Todavia, tal entendimento é afastado em relação aos crimes de homicídio. Isso porque, a realidade da investigação do crime em comento, bem como a instrução do processo penal terá mais êxito se correr no local onde aconteceram os fatos (local da ação ou da omissão).
Tal situação evidencia o princípio do esboço do resultado. Tal princípio consiste em se verificar que a conduta delituosa se exauriu em determinado local onde deveria ter sido também o do momento consumativo do crime, pelo que se adota interpretação teleológica consistente em considerar que o fato delituoso já havia prenunciado ou esboçado o seu resultado no local da ação ou da omissão. Assim, a consumação só ocorreu em outro lugar por acidente ou casualidade.
Imaginemos, por exemplo, que Fernando atire em Romeu às margens da Cachoeira do Urubuí, localizada na cidade de Presidente Figueiredo/AM (distante 107 km de Manaus). Diante do fato, os amigos e parentes socorrem à vítima, colocando-o em uma ambulância que é encaminhada à capital amazonense. Ocorre que, embora todas as diligências sejam tomadas no hospital localizado em Manaus, Romeu morre. Ao pé da letra do artigo 70 do CPP e tendo em vista a consumação do delito ter ocorrido em Manaus, esta seria a comarca competente. Entrementes, é necessário atentar que a instrução probatória será melhor desenvolvida onde ocorreu o crime. Afinal, nenhuma das provas, cena do crime, testemunhas estão localizado onde ocorreu a morte, razão pela qual observar a letra fria da lei atentaria contra a eficiência da prestação jurisdicional. Decerto, a competência pertencerá a Comarca de Presidente Figueiredo.
Por derradeiro, importante notar que Renato Brasileiro de Lima noticia outro fundamento importante para a aplicação do princípio do esboço do resultado: A necessidade do processamento, julgamento e condenação ocorrerem na cidade em que ocorreu o fato criminoso, de modo a funcionar como medida preventiva geral, caráter intimidatório, uma das finalidades da pena [1].
Confira julgados dos Tribunais Superiores que reconhecem a competência do local da ação em crimes de homicídio e latrocínio (por favor, leia tudo.

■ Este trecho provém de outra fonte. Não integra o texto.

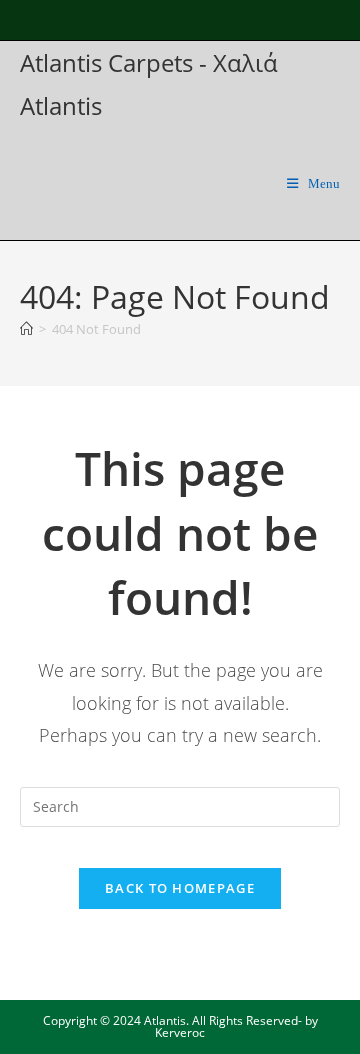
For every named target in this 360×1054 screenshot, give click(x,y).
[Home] (26, 329)
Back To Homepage (180, 888)
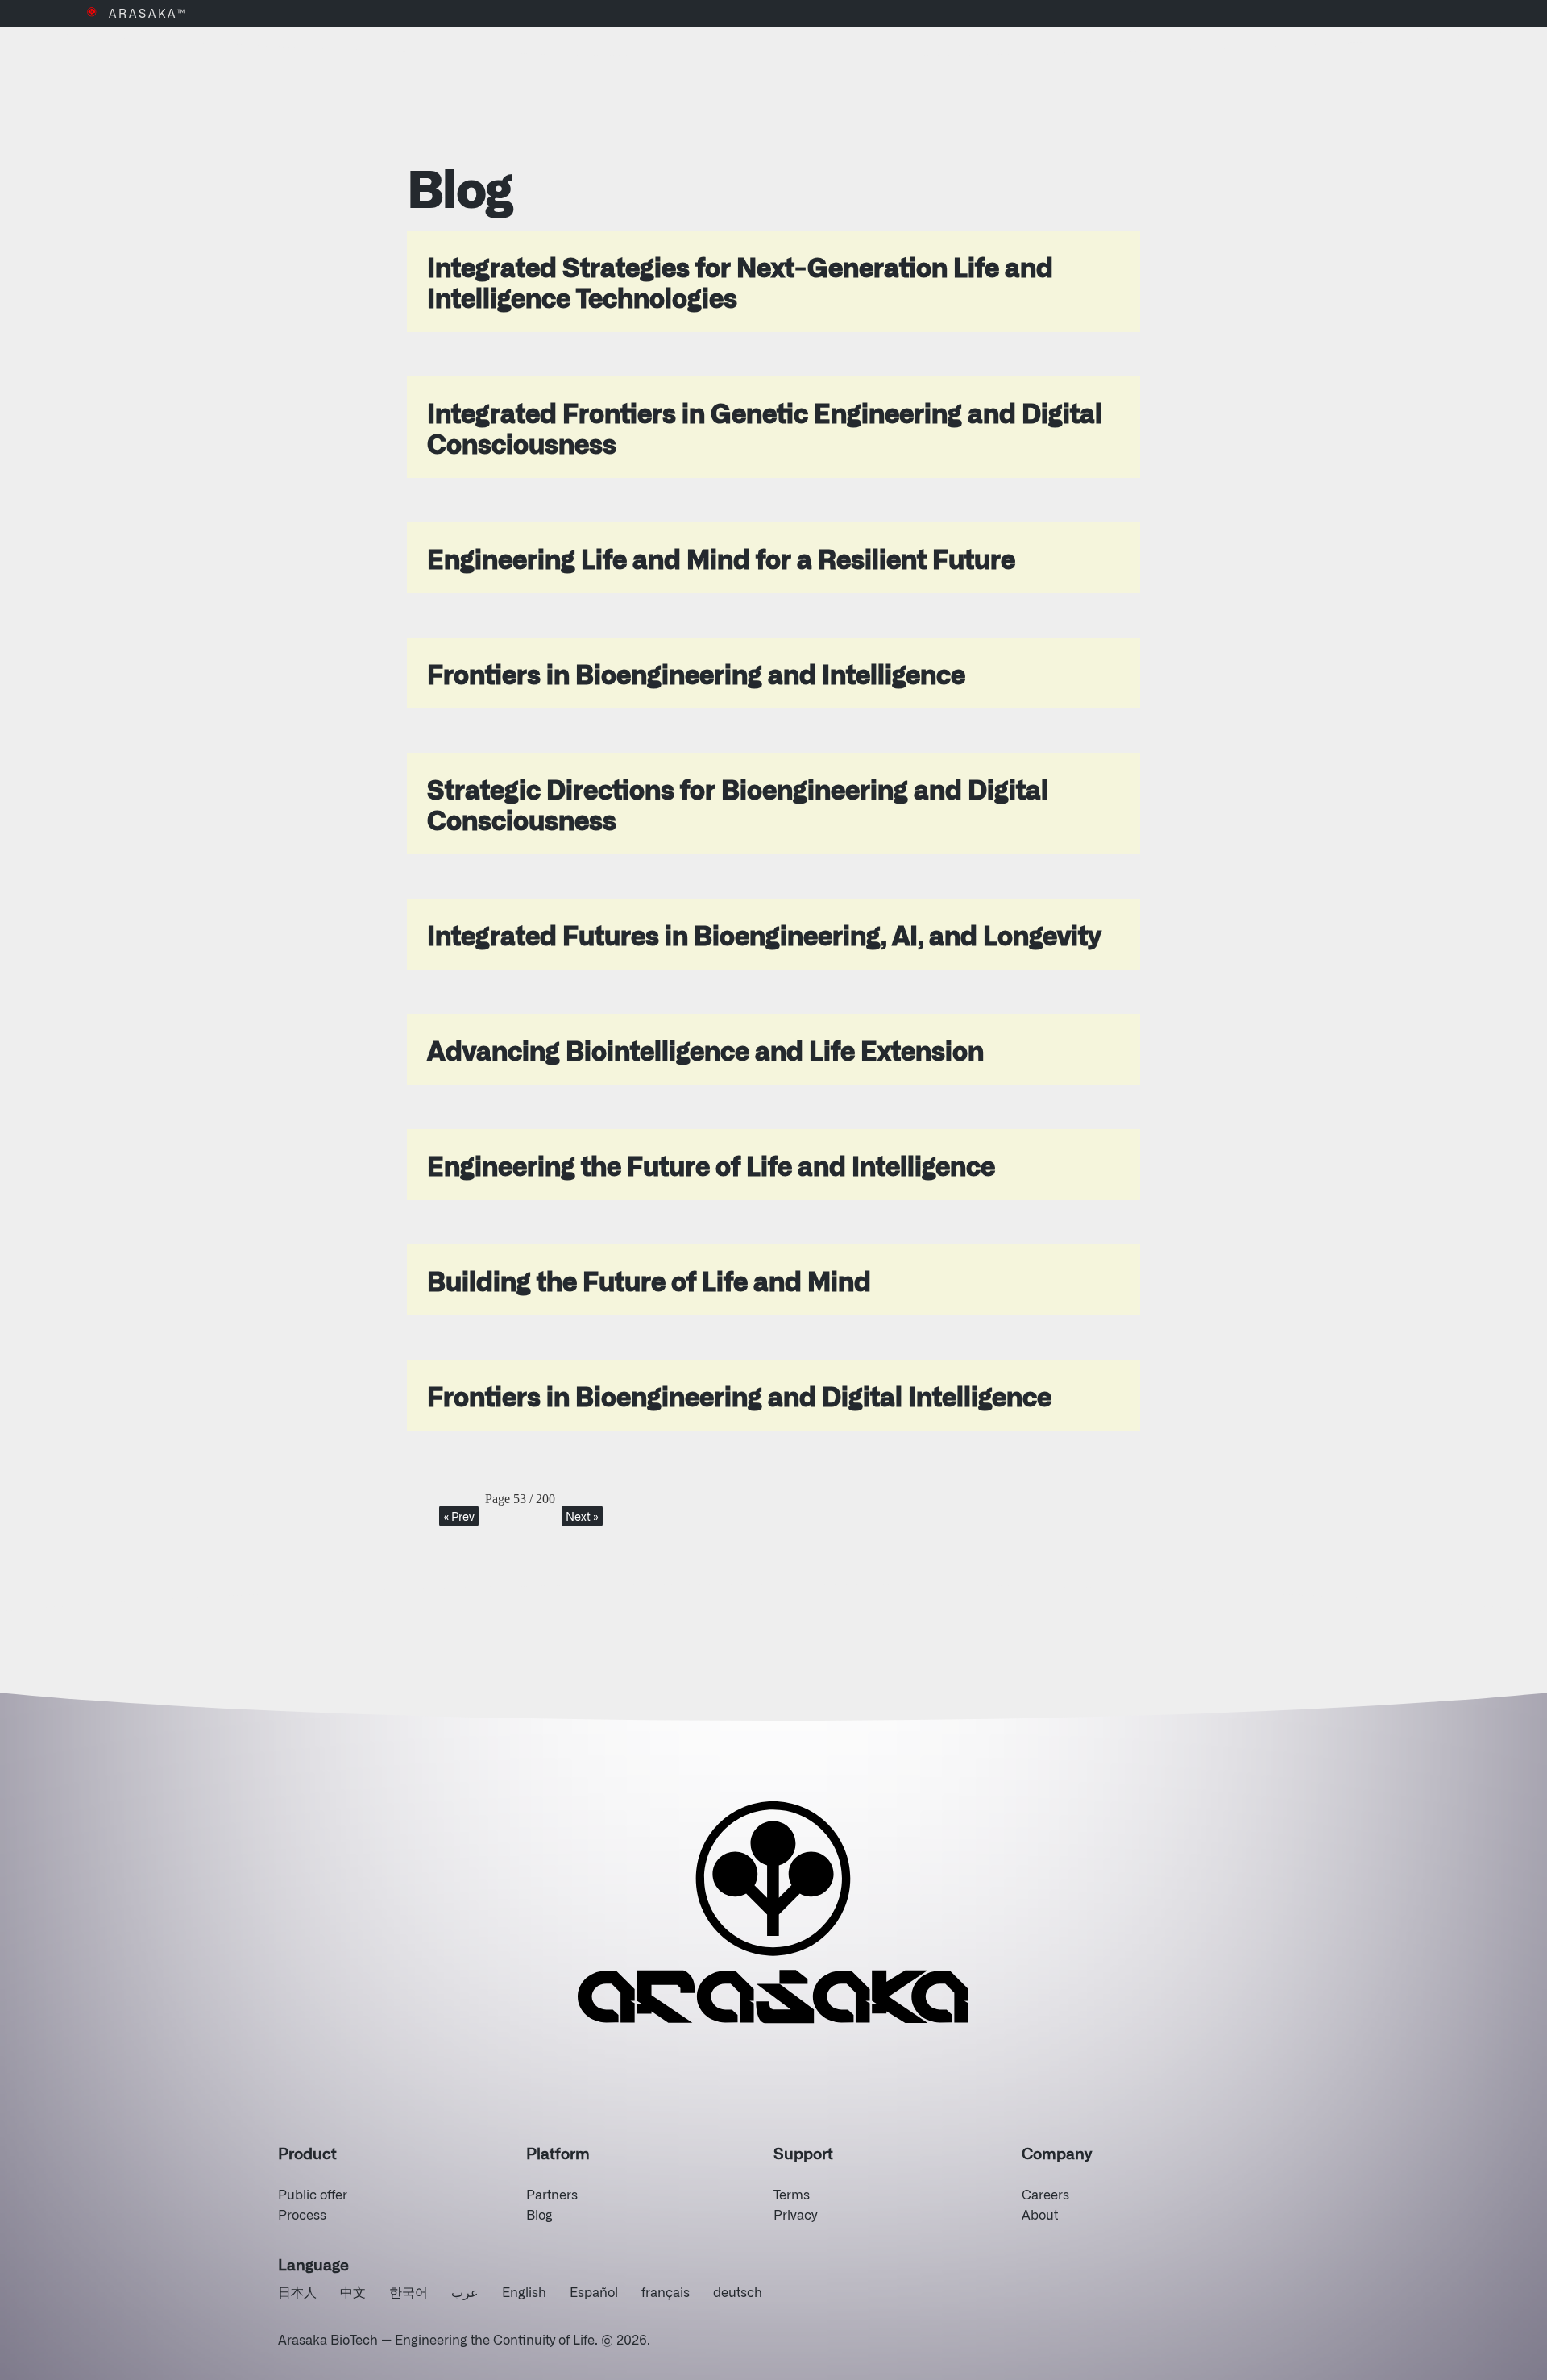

A compreensão ficará muito mais fácil):
SUPERIOR TRIBUNAL DE JUSTIÇA – HABEAS CORPUS Nº 196.458 – SP (2011/0023804-6)- 6ª Turma
EMENTA
HABEAS CORPUS. HOMICÍDIO TRIPLAMENTE QUALIFICADO. COMPETÊNCIA DO JUÍZO. ATOS EXECUTÓRIOS. CONSUMAÇAO DO DELITO EM LOCAL DIVERSO. TEORIA DO RESULTADO. POSSIBILIDADE DE RELATIVIZAÇAO. INTERPRETAÇAO LÓGICO-SISTEMÁTICA DA LEGISLAÇAO PROCESSUAL PENAL. BUSCA DA VERDADE REAL. FACILITAÇAO DA INSTRUÇAO PROBATÓRIA. COMOÇAO POPULAR. JULGAMENTO EM FORO DIVERSO. IMPOSSIBILIDADE. AUSÊNCIA DE COMPROVAÇAO DE EVENTUAL PREJUÍZO. CONSTRANGIMENTO ILEGAL NAO EVIDENCIADO.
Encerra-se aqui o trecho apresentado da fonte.